QUOTED PASSAGE:
⟨
Can you load pics here Via an IPhone


----------



## Bilgewater (Jul 17, 2008)

champlain94 said:


> Can you load pics here Via an IPhone


No you can't...
But you can download the free "Sailnet" App and the free "Photobucket" App. You take the photos with the Photobucket App which automatically get posted online to your Photobucket account. Then you simply select the icon at the bottom right of the photobucket app and copy the "IMG" link and paste that into a post you create with the Sailnet App.


----------



## champlain94 (Jan 30, 2012)

Ok I will do that. Thank you


----------



## champlain94 (Jan 30, 2012)




----------



## champlain94 (Jan 30, 2012)




----------



## champlain94 (Jan 30, 2012)

I click the link to the pictures on my IPhone and there huge. I hope there alright


----------



## Bilgewater (Jul 17, 2008)
⟩
WRITTEN PROBLEM 1: In the forum thread about posting pictures from an iPhone, which two free apps does Bilgewater suggest downloading?
WRITTEN PROBLEM 2: Carry on the forum thread about posting pictures from an iPhone, picking up right after its final line.

INFORMATION PROVIDED:
⟨
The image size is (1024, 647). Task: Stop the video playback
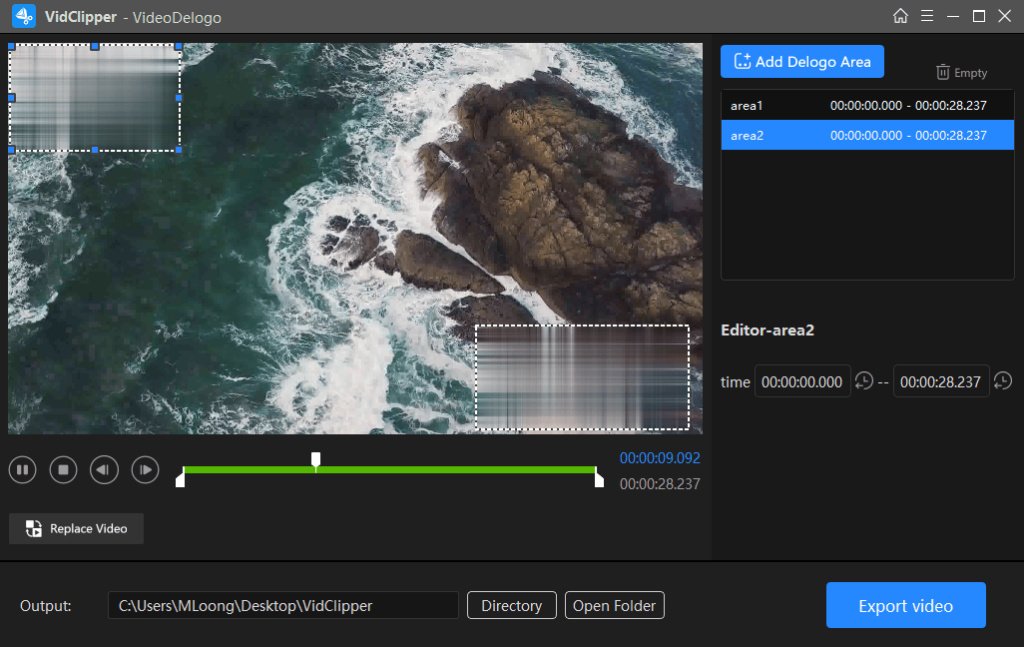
⟩
FINAL ANSWER 1: The Sailnet app and the Photobucket app.

FINAL ANSWER 2:
champlain94 said:


> I click the link to the pictures on my IPhone and there huge. I hope there alright


They're the right size...just right.
Looks like it might come with windvane steering by the looks of that bracket...that would be good.


----------



## chrisncate (Jan 29, 2010)

champlain94 said:


> I found the bracket you recommended online for $249.00. I am gonna shop around though.


I would too.



> How far off the centerline of the stern to the outside edge of the bracket should I mount it. I am gonna mount the bracket directly to the boat. That is if I buy it.


I'd mount it basically centered on the port or starboard side, as low as you can get it and still be able to use a G-10 backing plate (Garalite).



> I take it I won't be able to motor sail with an outboard if I'm healed.


Correct.



> I also found a couple newer 25" tiller motors. One 2004 Honda 9.9 asking $1000 and a 2007 mercury 9.9 with 3 hours on it asking $1500 OBO on both and both 4 strokes.


Can't help you there, motors are something you'll have to evaluate in person. Maybe a Sailnetter in your area can help you out with that part? Anyone?



> Should I put rubber behind the bracket. Will it vibrate and wear the fiberglass?


You won't need hard rubber, forget all that business. Install it and bed it/seat it in grey butyl.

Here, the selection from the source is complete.